> **TASK INSTRUCTIONS**:
• A. Decide whether each statement below agrees with the airline safety article, answering yes or no and quoting the words of the article that settle it. (i) After September 11, 2001, airlines lost a large share of business because passengers feared flying. (ii) Both missing Malaysian Airlines flights remain a complete mystery. (iii) News networks repeat the hysteria in 60-minute intervals.
• B. Continue the airline safety article from the point where it stops.

══ TEXT PASSAGE ══

News

Enough Is Enough: Why Airline Safety Should Be A Bigger Concern

by Howard Rudnick
Bad Robot

Airline tragedies are gut-wrenching and horrible. The loss of so many lives at once is incomprehensible. The Germanwings crash is just another reminder that nothing in life is certain.

Passengers board airplanes all across the globe every day all in hopes of landing safely at their next destinations.

Uncertainty sets in when news breaks of airline crashes, airplane malfunctions and other airplane-related maladies. The uncertainty is what drives fear and fear can provoke a complete end to something.

After September 11, 2001, airlines were losing a large chunk of business because passengers were so afraid to fly.

It would take a while for airlines to rebound, but airline tragedies, especially acts of terror/homicide/suicide, often overshadow the need for airline travel.

Within the past year and a half, we've had two Malaysian Airlines flights go missing, one remaining a complete mystery. Planes skid off runways, necessitating emergency landings.

How do the airlines fight the fear and uncertainty consumers have in order to maintain profitability?

The worst part about it all, especially after the Germanwings tragedy, is the media and public have begun speculating and reporting on the cause and reasoning behind why the plane crashed and created hysteria.

The hysteria then gets regurgitated by every news outlet and repeated in 30-minute intervals on news networks.

The problem today is information is so easily accessible, it allows for the flow to be distributed vastly and then distorted and twisted.

═══
══ INPUT DATA ══

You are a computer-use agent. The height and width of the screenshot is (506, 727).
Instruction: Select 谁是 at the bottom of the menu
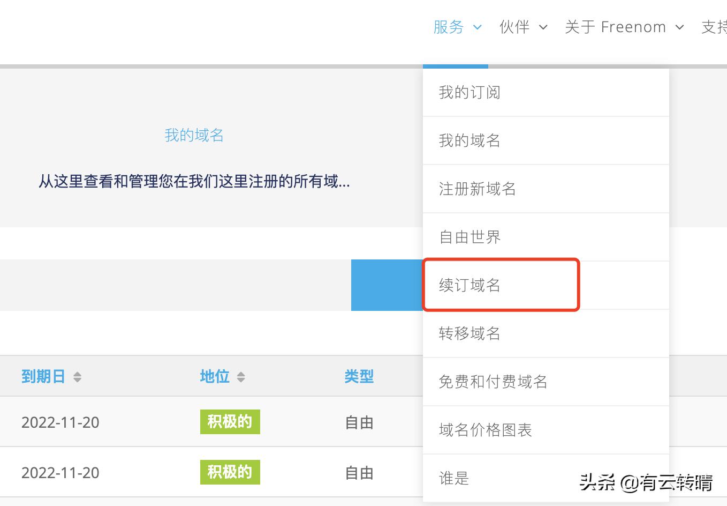pos(453,478)
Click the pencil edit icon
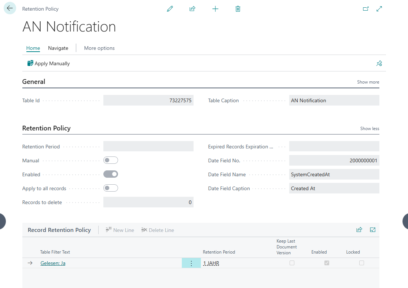408x288 pixels. point(170,9)
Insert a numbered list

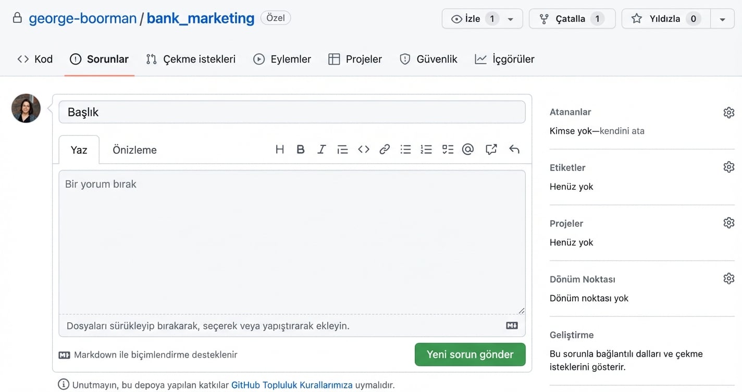[426, 150]
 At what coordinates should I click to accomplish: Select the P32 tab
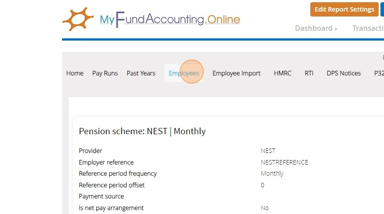click(x=379, y=73)
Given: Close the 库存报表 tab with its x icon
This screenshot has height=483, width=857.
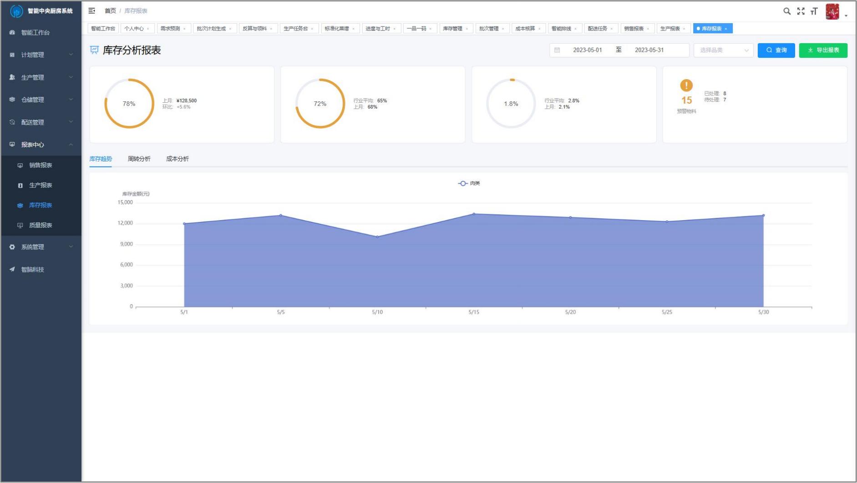Looking at the screenshot, I should coord(726,29).
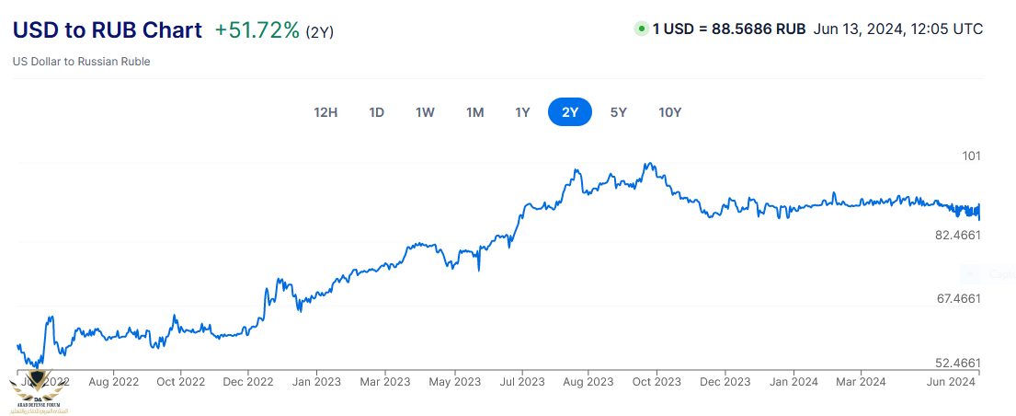Click the USD to RUB Chart title
The image size is (1016, 416).
(x=107, y=29)
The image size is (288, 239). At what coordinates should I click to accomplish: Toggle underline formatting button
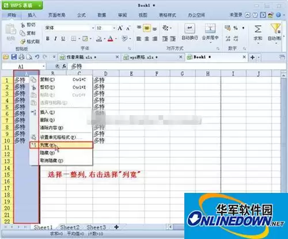pyautogui.click(x=63, y=39)
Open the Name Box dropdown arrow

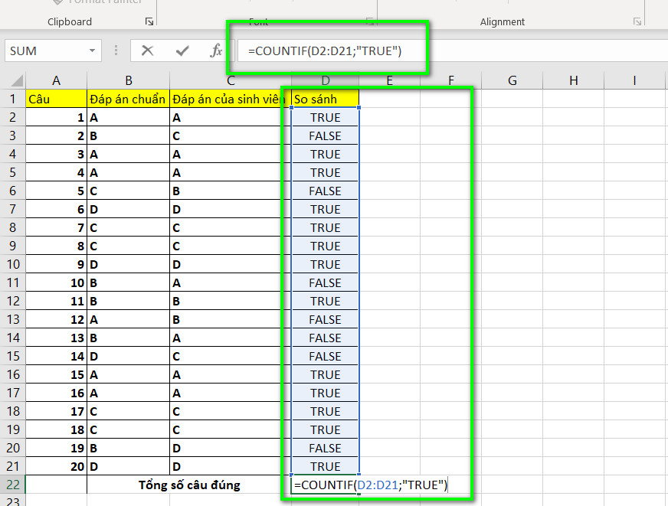coord(93,50)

═══

> **ANSWERS TO THIS EXERCISE**:
• A.
(i) Yes: "airlines were losing a large chunk of business because passengers were so afraid to fly."
(ii) No: "two Malaysian Airlines flights go missing, one remaining a complete mystery."
(iii) No: "repeated in 30-minute intervals on news networks."

• B.
Instead of talking about the loss of innocent lives and the tragedy that occurred, the conversation is about either the perpetrators of the act of terror/murder or why the airlines didn't do a better job preventing the incident from happening at all.

People go on Reddit and other Internet message boards and start compiling conspiracy theories and other nonsensical conversations in regards to the incident, then websites and blogs pick up on one of them, then that one topic is picked up nationally, and next thing you know, some crazy man's theory, which he created in the basement of his parents' house, found its way to the airwaves.

We should be asking ourselves, "How do the families of the victims feel?"

We should be asking, "What is happening for the families of the victims to help them cope?" We should focus on telling the narrative of the passengers who perished too soon.

We've grown accustomed to discounting the victims and tossing them aside when all we want to know is why the plane crashed in the first place.

The airlines need to be proactive about their inadequate business practices, from faulty airplanes to hiring practices.

Too often, these things are overshadowed and the airlines end up settling out of court with the victims' families for an undisclosed sum of money, all in hopes of keeping them quiet.

They should be held accountable in the public eye and forced to re-evaluate their organizations.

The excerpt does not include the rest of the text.